(1/5) [nexus] Add Affinity/Anti-Affinity Groups to API (unimplemented) #7443

smklein · 2025-01-30T21:11:32Z

Pulled out of #7076

Exposes Affinity/Anti-Affinity Groups in the API, but as unimplemented.

hawkw

Overall, this looks good to me --- more or less precisely what I would expect based on what's specified in RFD 522. Nothing controversial here.

hawkw · 2025-01-30T22:45:42Z

common/src/api/external/mod.rs

+    /// If the affinity request cannot be satisfied, allow it anyway.
+    ///
+    /// This enables a "best-effort" attempt to satisfy the affinity policy.
+    Allow,
+
+    /// If the affinity request cannot be satisfied, fail explicitly.
+    Fail,


I notice that RFD 522 calls these policies for affinity groups "Allow" and "Fail", but for anti-affinity groups, we call them "Allow" and "Alert". I wonder if the different naming there is intentional --- my guess is that it isn't --- and whether we should change the RFD to use the same names for both affinity and anti-affinity, since it seems like we're going to use one enum for policies in the API.

Ah, yeah, perhaps I misinterpreted this comment here: #7076 (comment)

My naming choice here was intentional, because we cannot implement this with "Alert" just yet (if you're being generous to me, or "chose not to" if you aren't).

I think it's possible in the future that we tweak the "Policy = Fail" to cause an alert, or possible for us to add "Policy = Alert", which is the same as "Policy = Fail", with the only distinction being triggers in the alerting system? Not sure. I just omitted it because it would be a misnomer until it gets integrated later.

Would you be okay punting on saying "we will implement alerting here"? I'd rather document it explicitly when ti gets integrated, rather than speculate on where alerts might land.

I think it's possible in the future that we tweak the "Policy = Fail" to cause an alert, or possible for us to add "Policy = Alert", which is the same as "Policy = Fail", with the only distinction being triggers in the alerting system?
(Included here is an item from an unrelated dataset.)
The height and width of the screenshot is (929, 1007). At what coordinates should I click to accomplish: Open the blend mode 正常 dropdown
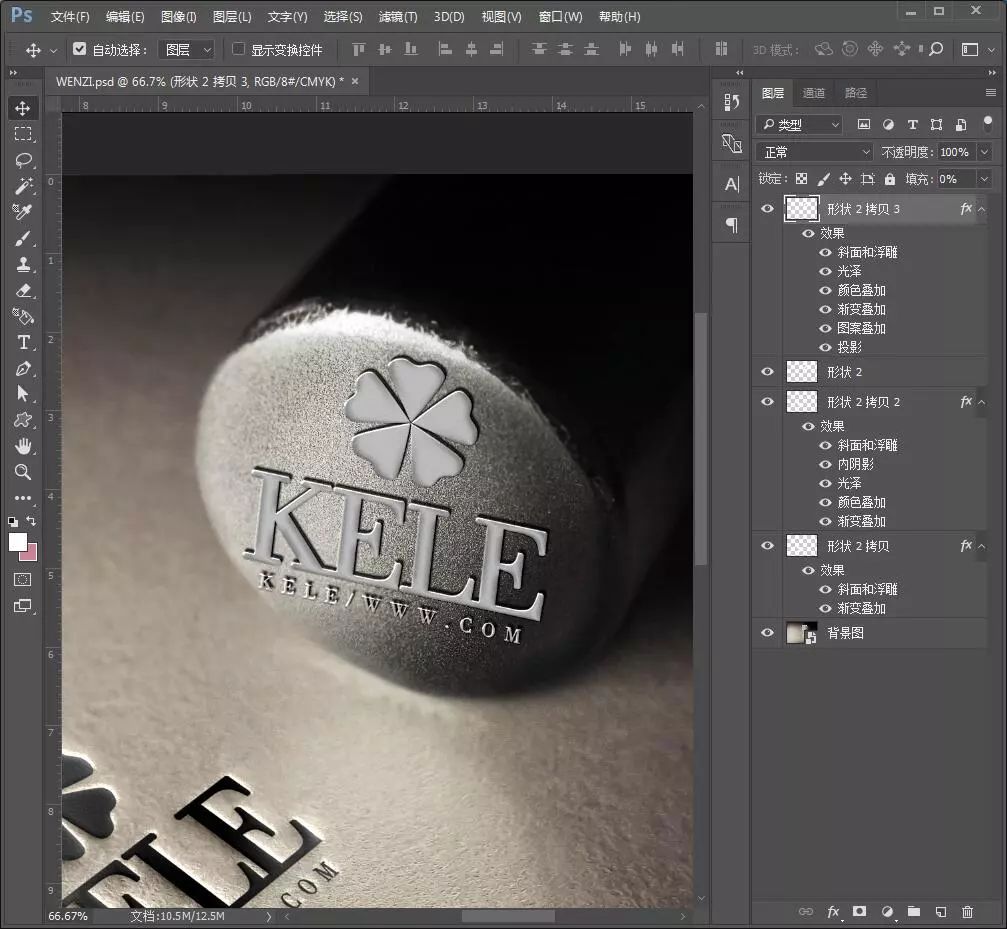[816, 152]
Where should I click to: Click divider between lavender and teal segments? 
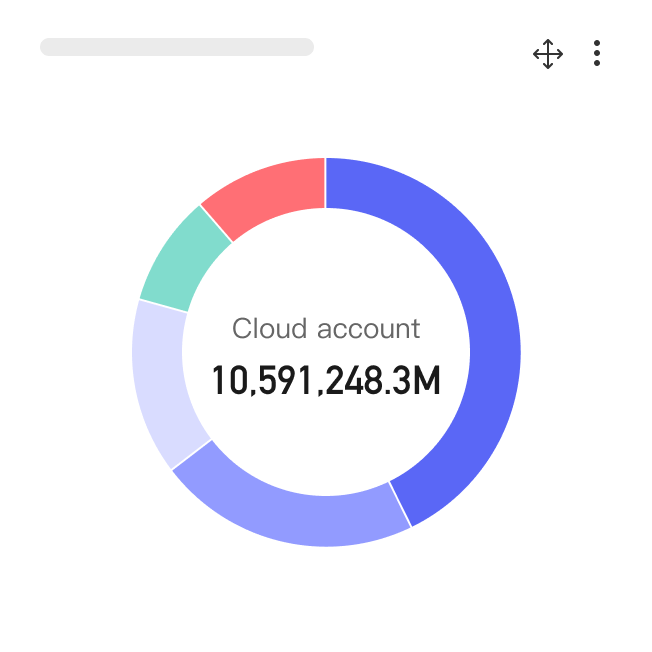(x=163, y=305)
Not sure. I just omitted it because it would be a misnomer until it gets integrated later.

IIUC the intent was for "Alert" to be "allow, but tell me you did that". Personally, I think we ought to stick with the "allow" and "fail" terminology, since we may want to alert in both cases ("we violated an affinity requirement because you said it was okay to" and "we didn't allow an instance to be scheduled because it would have violated an affinity requirement" are both things it seems reasonable to eventually want an alert about). So, my preference would be to go update the RFD to use "Allow" and "Fail" for both affinity and anti-affinity. IMO, the policy should describe whether or not we want an instance to be scheduled if it's impossible to satisfy its affinity constraint, and whether or not we generate an alert is a separate axis.

In case it's unclear I was not trying to suggest that we go back to calling it "alert" when I previously agreed that we shouldn't back in November. Instead, I was just suggesting that we should probably update the RFD to use the same names as this PR for both affinity and anti-affinity. :)

Updated these names on the RFD in https://github.com/oxidecomputer/rfd/pull/812/commits/361e0eeee741e8aa97fb501cc7da6b7a089992db

nexus/external-api/src/lib.rs

david-crespo · 2025-01-30T23:18:01Z

common/src/api/external/mod.rs

+#[serde(tag = "type", content = "value", rename_all = "snake_case")]
+pub enum AffinityGroupMember {
+    Instance(Uuid),
+}


It would be helpful to add a doc comment to the variant saying it's the value is an instance ID. The "format": "uuid" bit in OpenAPI helps, but it's not as good as a description.

Here's the OpenAPI schema from below:

"AffinityGroupMember": { "oneOf": [ { "type": "object", "properties": { "type": { "type": "string", "enum": [ "instance" ] }, "value": { "type": "string", "format": "uuid" } }, "required": [ "type", "value" ] } ] }

and here is the TypeScript code we generate for it

export type AffinityGroupMember = { type: "instance"; value: string };

Compare to

omicron/nexus/types/src/external_api/params.rs

Lines 1047 to 1060 in d062c60

/// Parameters for creating an external IP address for instances.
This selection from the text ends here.